### DESCRIPTION OF THE TASK:
Recast the data below as a Markdown table with two columns, Row and Line. Put each nonblank line in its own numbered row and omit the blank lines.

· · · · · · ·

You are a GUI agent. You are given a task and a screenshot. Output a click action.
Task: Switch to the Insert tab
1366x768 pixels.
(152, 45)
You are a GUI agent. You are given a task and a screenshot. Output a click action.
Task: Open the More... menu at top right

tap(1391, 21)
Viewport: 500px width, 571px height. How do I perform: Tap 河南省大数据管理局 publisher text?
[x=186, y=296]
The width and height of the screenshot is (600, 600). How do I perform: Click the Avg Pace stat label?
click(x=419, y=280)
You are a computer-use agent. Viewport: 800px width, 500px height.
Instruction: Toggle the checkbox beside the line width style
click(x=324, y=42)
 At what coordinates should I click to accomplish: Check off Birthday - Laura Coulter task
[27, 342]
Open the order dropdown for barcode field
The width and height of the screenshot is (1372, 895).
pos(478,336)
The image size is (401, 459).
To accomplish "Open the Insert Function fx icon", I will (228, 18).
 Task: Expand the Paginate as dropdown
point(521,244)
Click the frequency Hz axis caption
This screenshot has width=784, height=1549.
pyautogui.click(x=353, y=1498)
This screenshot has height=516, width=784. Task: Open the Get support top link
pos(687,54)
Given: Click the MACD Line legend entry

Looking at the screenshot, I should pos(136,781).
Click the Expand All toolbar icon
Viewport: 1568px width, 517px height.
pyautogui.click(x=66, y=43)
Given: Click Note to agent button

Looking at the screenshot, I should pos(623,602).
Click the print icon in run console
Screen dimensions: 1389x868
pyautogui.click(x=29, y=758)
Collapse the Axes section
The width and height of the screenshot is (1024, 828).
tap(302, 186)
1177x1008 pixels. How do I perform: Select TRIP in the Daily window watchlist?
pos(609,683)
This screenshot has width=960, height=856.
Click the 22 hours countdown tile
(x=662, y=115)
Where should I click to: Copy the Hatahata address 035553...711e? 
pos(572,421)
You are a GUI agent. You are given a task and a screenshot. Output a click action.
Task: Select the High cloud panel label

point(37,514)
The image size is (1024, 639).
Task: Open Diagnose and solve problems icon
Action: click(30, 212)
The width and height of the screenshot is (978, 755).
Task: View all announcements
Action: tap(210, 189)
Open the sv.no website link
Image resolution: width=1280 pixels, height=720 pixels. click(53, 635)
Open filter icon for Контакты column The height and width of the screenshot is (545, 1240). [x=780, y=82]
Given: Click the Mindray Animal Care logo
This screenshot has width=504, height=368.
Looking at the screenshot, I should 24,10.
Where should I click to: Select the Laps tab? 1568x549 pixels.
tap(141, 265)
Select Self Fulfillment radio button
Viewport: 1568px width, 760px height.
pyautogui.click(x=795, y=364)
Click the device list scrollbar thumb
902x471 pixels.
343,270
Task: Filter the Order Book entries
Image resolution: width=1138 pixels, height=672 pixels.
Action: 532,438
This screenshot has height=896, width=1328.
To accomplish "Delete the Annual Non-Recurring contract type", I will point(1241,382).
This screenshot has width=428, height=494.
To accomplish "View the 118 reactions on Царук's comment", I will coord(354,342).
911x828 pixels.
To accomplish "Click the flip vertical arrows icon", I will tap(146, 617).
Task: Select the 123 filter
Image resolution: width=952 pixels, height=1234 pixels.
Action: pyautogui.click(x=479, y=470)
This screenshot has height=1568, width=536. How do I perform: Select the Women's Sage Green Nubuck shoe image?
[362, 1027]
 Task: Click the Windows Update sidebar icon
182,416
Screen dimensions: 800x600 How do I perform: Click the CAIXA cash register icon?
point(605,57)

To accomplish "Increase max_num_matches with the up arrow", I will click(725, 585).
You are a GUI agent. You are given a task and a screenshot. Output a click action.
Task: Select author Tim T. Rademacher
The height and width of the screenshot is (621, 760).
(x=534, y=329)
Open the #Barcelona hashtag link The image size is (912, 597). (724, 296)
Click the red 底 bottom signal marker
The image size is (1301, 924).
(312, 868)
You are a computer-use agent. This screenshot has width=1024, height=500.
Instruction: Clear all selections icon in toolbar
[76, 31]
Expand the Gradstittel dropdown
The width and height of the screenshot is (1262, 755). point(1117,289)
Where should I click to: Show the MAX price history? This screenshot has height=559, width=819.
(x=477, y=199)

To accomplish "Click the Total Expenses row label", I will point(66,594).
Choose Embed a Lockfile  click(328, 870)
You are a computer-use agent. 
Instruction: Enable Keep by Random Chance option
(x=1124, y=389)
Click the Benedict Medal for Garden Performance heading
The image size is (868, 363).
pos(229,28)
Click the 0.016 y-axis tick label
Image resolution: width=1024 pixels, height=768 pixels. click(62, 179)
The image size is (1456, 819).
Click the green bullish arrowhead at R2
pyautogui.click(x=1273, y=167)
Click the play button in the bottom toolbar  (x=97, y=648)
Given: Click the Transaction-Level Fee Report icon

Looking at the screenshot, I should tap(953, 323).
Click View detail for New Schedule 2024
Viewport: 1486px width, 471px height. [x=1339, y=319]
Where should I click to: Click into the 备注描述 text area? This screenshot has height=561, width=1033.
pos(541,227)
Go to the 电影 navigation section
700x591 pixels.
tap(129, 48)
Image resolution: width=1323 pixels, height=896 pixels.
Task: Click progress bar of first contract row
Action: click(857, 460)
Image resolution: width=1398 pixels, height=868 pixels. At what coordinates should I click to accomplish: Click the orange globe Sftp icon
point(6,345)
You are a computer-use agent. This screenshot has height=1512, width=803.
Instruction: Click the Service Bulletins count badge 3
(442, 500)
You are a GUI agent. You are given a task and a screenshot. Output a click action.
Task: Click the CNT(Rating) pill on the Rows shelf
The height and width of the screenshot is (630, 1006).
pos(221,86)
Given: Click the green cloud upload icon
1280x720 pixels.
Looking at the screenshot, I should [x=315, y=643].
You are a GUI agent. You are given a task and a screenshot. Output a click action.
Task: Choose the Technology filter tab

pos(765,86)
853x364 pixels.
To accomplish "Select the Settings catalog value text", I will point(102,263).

· · · · · · ·

### EXERCISE SOLUTION:
| Row | Line |
|---|---|
| 1 | You are a GUI agent. You are given a task and a screenshot. Output a click action. |
| 2 | Task: Switch to the Insert tab |
| 3 | 1366x768 pixels. |
| 4 | (152, 45) |
| 5 | You are a GUI agent. You are given a task and a screenshot. Output a click action. |
| 6 | Task: Open the More... menu at top right |
| 7 | tap(1391, 21) |
| 8 | Viewport: 500px width, 571px height. How do I perform: Tap 河南省大数据管理局 publisher text? |
| 9 | [x=186, y=296] |
| 10 | The width and height of the screenshot is (600, 600). How do I perform: Click the Avg Pace stat label? |
| 11 | click(x=419, y=280) |
| 12 | You are a computer-use agent. Viewport: 800px width, 500px height. |
| 13 | Instruction: Toggle the checkbox beside the line width style |
| 14 | click(x=324, y=42) |
| 15 |  At what coordinates should I click to accomplish: Check off Birthday - Laura Coulter task |
| 16 | [27, 342] |
| 17 | Open the order dropdown for barcode field |
| 18 | The width and height of the screenshot is (1372, 895). |
| 19 | pos(478,336) |
| 20 | The image size is (401, 459). |
| 21 | To accomplish "Open the Insert Function fx icon", I will (228, 18). |
| 22 |  Task: Expand the Paginate as dropdown |
| 23 | point(521,244) |
| 24 | Click the frequency Hz axis caption |
| 25 | This screenshot has width=784, height=1549. |
| 26 | pyautogui.click(x=353, y=1498) |
| 27 | This screenshot has height=516, width=784. Task: Open the Get support top link |
| 28 | pos(687,54) |
| 29 | Given: Click the MACD Line legend entry |
| 30 | Looking at the screenshot, I should pos(136,781). |
| 31 | Click the Expand All toolbar icon |
| 32 | Viewport: 1568px width, 517px height. |
| 33 | pyautogui.click(x=66, y=43) |
| 34 | Given: Click Note to agent button |
| 35 | Looking at the screenshot, I should pos(623,602). |
| 36 | Click the print icon in run console |
| 37 | Screen dimensions: 1389x868 |
| 38 | pyautogui.click(x=29, y=758) |
| 39 | Collapse the Axes section |
| 40 | The width and height of the screenshot is (1024, 828). |
| 41 | tap(302, 186) |
| 42 | 1177x1008 pixels. How do I perform: Select TRIP in the Daily window watchlist? |
| 43 | pos(609,683) |
| 44 | This screenshot has width=960, height=856. |
| 45 | Click the 22 hours countdown tile |
| 46 | (x=662, y=115) |
| 47 | Where should I click to: Copy the Hatahata address 035553...711e?  |
| 48 | pos(572,421) |
| 49 | You are a GUI agent. You are given a task and a screenshot. Output a click action. |
| 50 | Task: Select the High cloud panel label |
| 51 | point(37,514) |
| 52 | The image size is (1024, 639). |
| 53 | Task: Open Diagnose and solve problems icon |
| 54 | Action: click(30, 212) |
| 55 | The width and height of the screenshot is (978, 755). |
| 56 | Task: View all announcements |
| 57 | Action: tap(210, 189) |
| 58 | Open the sv.no website link |
| 59 | Image resolution: width=1280 pixels, height=720 pixels. click(53, 635) |
| 60 | Open filter icon for Контакты column The height and width of the screenshot is (545, 1240). [x=780, y=82] |
| 61 | Given: Click the Mindray Animal Care logo |
| 62 | This screenshot has width=504, height=368. |
| 63 | Looking at the screenshot, I should 24,10. |
| 64 | Where should I click to: Select the Laps tab? 1568x549 pixels. |
| 65 | tap(141, 265) |
| 66 | Select Self Fulfillment radio button |
| 67 | Viewport: 1568px width, 760px height. |
| 68 | pyautogui.click(x=795, y=364) |
| 69 | Click the device list scrollbar thumb |
| 70 | 902x471 pixels. |
| 71 | 343,270 |
| 72 | Task: Filter the Order Book entries |
| 73 | Image resolution: width=1138 pixels, height=672 pixels. |
| 74 | Action: 532,438 |
| 75 | This screenshot has height=896, width=1328. |
| 76 | To accomplish "Delete the Annual Non-Recurring contract type", I will point(1241,382). |
| 77 | This screenshot has width=428, height=494. |
| 78 | To accomplish "View the 118 reactions on Царук's comment", I will coord(354,342). |
| 79 | 911x828 pixels. |
| 80 | To accomplish "Click the flip vertical arrows icon", I will tap(146, 617). |
| 81 | Task: Select the 123 filter |
| 82 | Image resolution: width=952 pixels, height=1234 pixels. |
| 83 | Action: pyautogui.click(x=479, y=470) |
| 84 | This screenshot has height=1568, width=536. How do I perform: Select the Women's Sage Green Nubuck shoe image? |
| 85 | [362, 1027] |
| 86 |  Task: Click the Windows Update sidebar icon |
| 87 | 182,416 |
| 88 | Screen dimensions: 800x600 How do I perform: Click the CAIXA cash register icon? |
| 89 | point(605,57) |
| 90 | To accomplish "Increase max_num_matches with the up arrow", I will click(725, 585). |
| 91 | You are a GUI agent. You are given a task and a screenshot. Output a click action. |
| 92 | Task: Select author Tim T. Rademacher |
| 93 | The height and width of the screenshot is (621, 760). |
| 94 | (x=534, y=329) |
| 95 | Open the #Barcelona hashtag link The image size is (912, 597). (724, 296) |
| 96 | Click the red 底 bottom signal marker |
| 97 | The image size is (1301, 924). |
| 98 | (312, 868) |
| 99 | You are a computer-use agent. This screenshot has width=1024, height=500. |
| 100 | Instruction: Clear all selections icon in toolbar |
| 101 | [76, 31] |
| 102 | Expand the Gradstittel dropdown |
| 103 | The width and height of the screenshot is (1262, 755). point(1117,289) |
| 104 | Where should I click to: Show the MAX price history? This screenshot has height=559, width=819. |
| 105 | (x=477, y=199) |
| 106 | To accomplish "Click the Total Expenses row label", I will point(66,594). |
| 107 | Choose Embed a Lockfile  click(328, 870) |
| 108 | You are a computer-use agent.  |
| 109 | Instruction: Enable Keep by Random Chance option |
| 110 | (x=1124, y=389) |
| 111 | Click the Benedict Medal for Garden Performance heading |
| 112 | The image size is (868, 363). |
| 113 | pos(229,28) |
| 114 | Click the 0.016 y-axis tick label |
| 115 | Image resolution: width=1024 pixels, height=768 pixels. click(62, 179) |
| 116 | The image size is (1456, 819). |
| 117 | Click the green bullish arrowhead at R2 |
| 118 | pyautogui.click(x=1273, y=167) |
| 119 | Click the play button in the bottom toolbar  (x=97, y=648) |
| 120 | Given: Click the Transaction-Level Fee Report icon |
| 121 | Looking at the screenshot, I should tap(953, 323). |
| 122 | Click View detail for New Schedule 2024 |
| 123 | Viewport: 1486px width, 471px height. [x=1339, y=319] |
| 124 | Where should I click to: Click into the 备注描述 text area? This screenshot has height=561, width=1033. |
| 125 | pos(541,227) |
| 126 | Go to the 电影 navigation section |
| 127 | 700x591 pixels. |
| 128 | tap(129, 48) |
| 129 | Image resolution: width=1323 pixels, height=896 pixels. |
| 130 | Task: Click progress bar of first contract row |
| 131 | Action: click(857, 460) |
| 132 | Image resolution: width=1398 pixels, height=868 pixels. At what coordinates should I click to accomplish: Click the orange globe Sftp icon |
| 133 | point(6,345) |
| 134 | You are a computer-use agent. This screenshot has height=1512, width=803. |
| 135 | Instruction: Click the Service Bulletins count badge 3 |
| 136 | (442, 500) |
| 137 | You are a GUI agent. You are given a task and a screenshot. Output a click action. |
| 138 | Task: Click the CNT(Rating) pill on the Rows shelf |
| 139 | The height and width of the screenshot is (630, 1006). |
| 140 | pos(221,86) |
| 141 | Given: Click the green cloud upload icon |
| 142 | 1280x720 pixels. |
| 143 | Looking at the screenshot, I should [x=315, y=643]. |
| 144 | You are a GUI agent. You are given a task and a screenshot. Output a click action. |
| 145 | Task: Choose the Technology filter tab |
| 146 | pos(765,86) |
| 147 | 853x364 pixels. |
| 148 | To accomplish "Select the Settings catalog value text", I will point(102,263). |